Thursday morning, the Georgia Secretary of State’s office reported that counties were processing more than 60,000 remaining absentee ballots excluding provisional ballots, military and overseas ballots, and ballots that must be cured or corrected by Friday.

“Fast is great, and we appreciate fast. But we more appreciate accuracy,” said Georgia Secretary of State Brad Raffensperger in a press conference Thursday morning. 

 

A full tabulation of Fulton County to add to Georgia’s totals was expected by 12 p.m. local time, but Raffensperger said reporting will probably extend into Thursday evening.

While Fulton County, home to Atlanta, is well on its way to being fully reported, other Georgia counties such as Gwinnett are struggling to keep up.

There are also reports of election violations in both Fulton and Chatham counties.

Georgia Republican Party Chairman David Shafer tweeted Wednesday that workers in Fulton County prevented Republican observers from monitoring voting tabulation and ballot counting. In Chatham, home to the city of Savannah, Shafer reported that observers “watched an unidentified woman mix over 50 ballots into a stack of uncounted absentee ballots.”

These alleged violations, Shafer said, forced the Georgia Republican Party and the Trump Campaign to file a joint lawsuit against the Chatham County Board of Elections demanding that they “enforce Georgia election laws, secure lawful absentee ballots, and prevent the unlawful counting of ballots received after the election.”

According to Georgia law, ballots in counties must be received by 7 p.m. on Election Day to be valid.

“An unlawfully counted vote suppresses a lawful voter as thoroughly as if that voter was physically barred from voting at the polling place,” Shafer said in a statement released on Wednesday.

Shafer noted that the Georgia Republican Party previously filed an amicus brief opposing the New Georgia Project’s unsuccessful attempt to permit ballots received after 7 p.m. to be counted.

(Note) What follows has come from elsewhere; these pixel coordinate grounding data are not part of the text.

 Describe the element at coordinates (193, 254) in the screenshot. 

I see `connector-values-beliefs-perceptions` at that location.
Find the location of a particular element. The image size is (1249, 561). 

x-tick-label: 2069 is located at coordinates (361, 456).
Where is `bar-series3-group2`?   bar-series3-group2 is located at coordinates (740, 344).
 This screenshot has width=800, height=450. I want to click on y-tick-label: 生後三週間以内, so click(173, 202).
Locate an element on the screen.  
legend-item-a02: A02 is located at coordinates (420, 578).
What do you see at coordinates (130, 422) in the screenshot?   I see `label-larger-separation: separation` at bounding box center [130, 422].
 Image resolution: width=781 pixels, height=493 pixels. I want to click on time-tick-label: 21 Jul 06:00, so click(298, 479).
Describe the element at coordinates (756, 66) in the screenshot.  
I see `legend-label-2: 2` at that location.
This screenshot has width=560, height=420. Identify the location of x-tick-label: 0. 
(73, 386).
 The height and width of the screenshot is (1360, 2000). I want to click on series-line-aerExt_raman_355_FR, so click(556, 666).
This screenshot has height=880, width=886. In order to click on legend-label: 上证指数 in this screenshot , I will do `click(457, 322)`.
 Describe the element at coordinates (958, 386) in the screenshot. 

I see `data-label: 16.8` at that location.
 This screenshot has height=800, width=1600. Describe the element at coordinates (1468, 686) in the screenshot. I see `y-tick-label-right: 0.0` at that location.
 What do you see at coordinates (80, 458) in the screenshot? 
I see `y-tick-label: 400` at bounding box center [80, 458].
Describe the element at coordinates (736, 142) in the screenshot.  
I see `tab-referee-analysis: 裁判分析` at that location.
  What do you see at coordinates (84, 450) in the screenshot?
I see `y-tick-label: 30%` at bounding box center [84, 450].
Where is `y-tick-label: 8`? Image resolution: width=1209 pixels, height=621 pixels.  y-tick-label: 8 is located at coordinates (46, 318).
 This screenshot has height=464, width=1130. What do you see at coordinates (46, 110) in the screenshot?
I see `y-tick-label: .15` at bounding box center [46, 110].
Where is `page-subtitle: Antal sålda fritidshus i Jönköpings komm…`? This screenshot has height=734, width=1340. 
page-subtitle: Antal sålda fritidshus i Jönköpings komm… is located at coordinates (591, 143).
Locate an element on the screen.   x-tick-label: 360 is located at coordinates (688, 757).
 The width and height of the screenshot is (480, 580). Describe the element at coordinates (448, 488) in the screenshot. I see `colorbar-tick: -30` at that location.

He also signaled the Party’s intent to file more lawsuits in “as many as a dozen counties.”

While Georgia has been a historically red state, its political margins have narrowed in recent election years, with Democrats gaining ground to close the gap.

In 2016, Trump beat out former Democratic Presidential Nominee Hillary Clinton in the Peach State with 50.4 percent of the vote, just more than 200,000 votes.

Both Trump and Biden visited the state in the last month, anticipating the closeness of the race for the Southern state with the president making his final stop in Rome two days before Election Day.